Update of /cvsroot/archive-access/archive-access/projects/nutch/bin
In directory sc8-pr-cvs1.sourceforge.net:/tmp/cvs-serv9560/bin
Modified Files:
nutch
Log Message:
* bin/nutch
Call the nutchwax merge.
* src/java/org/archive/access/nutch/NutchwaxIndexMerger.java
Adds being able to pass dir of segments (For Dan).
Index: nutch
===================================================================
RCS file: /cvsroot/archive-access/archive-access/projects/nutch/bin/nutch,v
retrieving revision 1.1
retrieving revision 1.2
diff -C2 -d -r1.1 -r1.2
*** nutch 5 Sep 2005 20:04:31 -0000 1.1
--- nutch 15 Sep 2005 18:22:53 -0000 1.2
***************
*** 145,149 ****
CLASS=org.apache.nutch.indexer.IndexSegment
elif [ "$COMMAND" = "merge" ] ; then
! CLASS=org.apache.nutch.indexer.IndexMerger
elif [ "$COMMAND" = "dedup" ] ; then
CLASS=org.apache.nutch.indexer.DeleteDuplicates
--- 145,152 ----
CLASS=org.apache.nutch.indexer.IndexSegment
elif [ "$COMMAND" = "merge" ] ; then
! # Use the nutchwax merger. It adds being able to take a dir of segments.

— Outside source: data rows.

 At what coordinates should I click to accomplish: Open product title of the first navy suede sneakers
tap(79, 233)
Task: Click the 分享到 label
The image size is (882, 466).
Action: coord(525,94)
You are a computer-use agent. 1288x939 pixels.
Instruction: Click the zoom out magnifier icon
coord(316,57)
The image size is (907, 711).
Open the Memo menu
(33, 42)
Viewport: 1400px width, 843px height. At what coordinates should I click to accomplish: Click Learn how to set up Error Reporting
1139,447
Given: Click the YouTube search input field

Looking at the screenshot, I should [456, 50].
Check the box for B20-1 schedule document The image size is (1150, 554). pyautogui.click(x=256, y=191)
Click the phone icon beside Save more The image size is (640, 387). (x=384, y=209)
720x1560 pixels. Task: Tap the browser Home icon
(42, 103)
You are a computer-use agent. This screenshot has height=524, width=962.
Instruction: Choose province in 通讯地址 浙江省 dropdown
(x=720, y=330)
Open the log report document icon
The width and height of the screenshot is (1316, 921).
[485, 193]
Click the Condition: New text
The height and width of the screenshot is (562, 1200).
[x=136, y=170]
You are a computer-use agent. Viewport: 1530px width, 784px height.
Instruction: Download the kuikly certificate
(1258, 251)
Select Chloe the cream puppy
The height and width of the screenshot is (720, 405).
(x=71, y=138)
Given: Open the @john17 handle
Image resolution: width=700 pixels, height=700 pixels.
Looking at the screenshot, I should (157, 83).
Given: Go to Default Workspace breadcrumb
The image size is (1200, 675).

! # TODO: Make this a subclass rather than a copy. Looks like I can. But
! # am in a bit of hurry at moment.
! CLASS=org.archive.access.nutch.NutchwaxIndexMerger
elif [ "$COMMAND" = "dedup" ] ; then
CLASS=org.apache.nutch.indexer.DeleteDuplicates
***************
*** 153,159 ****
CLASS=org.apache.nutch.tools.UpdateSegmentsFromDb
elif [ "$COMMAND" = "mergesegs" ] ; then
! # Copy over the nutchwax version of segment merge.
! # It will work w/ segments made by nutchwax. Also
! # does not do a merge.
CLASS=org.archive.access.nutch.NutchwaxSegmentMergeTool
elif [ "$COMMAND" = "readdb" ] ; then
--- 156,161 ----
CLASS=org.apache.nutch.tools.UpdateSegmentsFromDb
elif [ "$COMMAND" = "mergesegs" ] ; then
! # Use the merge fom nutchwax. It doesn't expect content to be in place
! # and it disables deduping.
CLASS=org.archive.access.nutch.NutchwaxSegmentMergeTool
elif [ "$COMMAND" = "readdb" ] ; then
|